Assigned task: Write out the whole listing exactly.

Exercise data:
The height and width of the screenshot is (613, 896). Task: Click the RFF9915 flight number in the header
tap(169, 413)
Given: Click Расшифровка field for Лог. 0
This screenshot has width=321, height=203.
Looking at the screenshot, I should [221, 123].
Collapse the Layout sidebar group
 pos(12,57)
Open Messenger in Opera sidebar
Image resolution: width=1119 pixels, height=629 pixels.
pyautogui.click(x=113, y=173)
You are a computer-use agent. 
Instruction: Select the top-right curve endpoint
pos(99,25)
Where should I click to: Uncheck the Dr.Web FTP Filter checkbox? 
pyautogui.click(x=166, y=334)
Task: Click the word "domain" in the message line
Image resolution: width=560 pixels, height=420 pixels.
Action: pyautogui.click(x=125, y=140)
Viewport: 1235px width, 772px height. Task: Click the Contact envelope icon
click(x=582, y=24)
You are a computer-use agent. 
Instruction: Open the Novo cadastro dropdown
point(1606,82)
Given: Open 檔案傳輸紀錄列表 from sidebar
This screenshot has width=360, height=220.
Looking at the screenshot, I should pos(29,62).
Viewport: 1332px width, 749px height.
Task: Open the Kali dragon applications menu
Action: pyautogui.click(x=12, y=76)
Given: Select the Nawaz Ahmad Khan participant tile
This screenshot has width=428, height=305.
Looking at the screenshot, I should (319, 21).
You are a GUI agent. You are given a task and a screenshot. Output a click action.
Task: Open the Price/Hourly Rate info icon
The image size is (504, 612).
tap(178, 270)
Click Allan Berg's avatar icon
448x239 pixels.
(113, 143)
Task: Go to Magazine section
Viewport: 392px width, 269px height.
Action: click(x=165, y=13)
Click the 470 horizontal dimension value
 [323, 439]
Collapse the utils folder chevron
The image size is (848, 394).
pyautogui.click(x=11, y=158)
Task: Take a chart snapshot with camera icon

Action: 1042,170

Task response:
The height and width of the screenshot is (613, 896). Task: Click the RFF9915 flight number in the header
tap(169, 413)
Given: Click Расшифровка field for Лог. 0
This screenshot has width=321, height=203.
Looking at the screenshot, I should [221, 123].
Collapse the Layout sidebar group
 pos(12,57)
Open Messenger in Opera sidebar
Image resolution: width=1119 pixels, height=629 pixels.
pyautogui.click(x=113, y=173)
You are a computer-use agent. 
Instruction: Select the top-right curve endpoint
pos(99,25)
Where should I click to: Uncheck the Dr.Web FTP Filter checkbox? 
pyautogui.click(x=166, y=334)
Task: Click the word "domain" in the message line
Image resolution: width=560 pixels, height=420 pixels.
Action: pyautogui.click(x=125, y=140)
Viewport: 1235px width, 772px height. Task: Click the Contact envelope icon
click(x=582, y=24)
You are a computer-use agent. 
Instruction: Open the Novo cadastro dropdown
point(1606,82)
Given: Open 檔案傳輸紀錄列表 from sidebar
This screenshot has width=360, height=220.
Looking at the screenshot, I should pos(29,62).
Viewport: 1332px width, 749px height.
Task: Open the Kali dragon applications menu
Action: pyautogui.click(x=12, y=76)
Given: Select the Nawaz Ahmad Khan participant tile
This screenshot has width=428, height=305.
Looking at the screenshot, I should (319, 21).
You are a GUI agent. You are given a task and a screenshot. Output a click action.
Task: Open the Price/Hourly Rate info icon
The image size is (504, 612).
tap(178, 270)
Click Allan Berg's avatar icon
448x239 pixels.
(113, 143)
Task: Go to Magazine section
Viewport: 392px width, 269px height.
Action: click(x=165, y=13)
Click the 470 horizontal dimension value
 [323, 439]
Collapse the utils folder chevron
The image size is (848, 394).
pyautogui.click(x=11, y=158)
Task: Take a chart snapshot with camera icon

Action: 1042,170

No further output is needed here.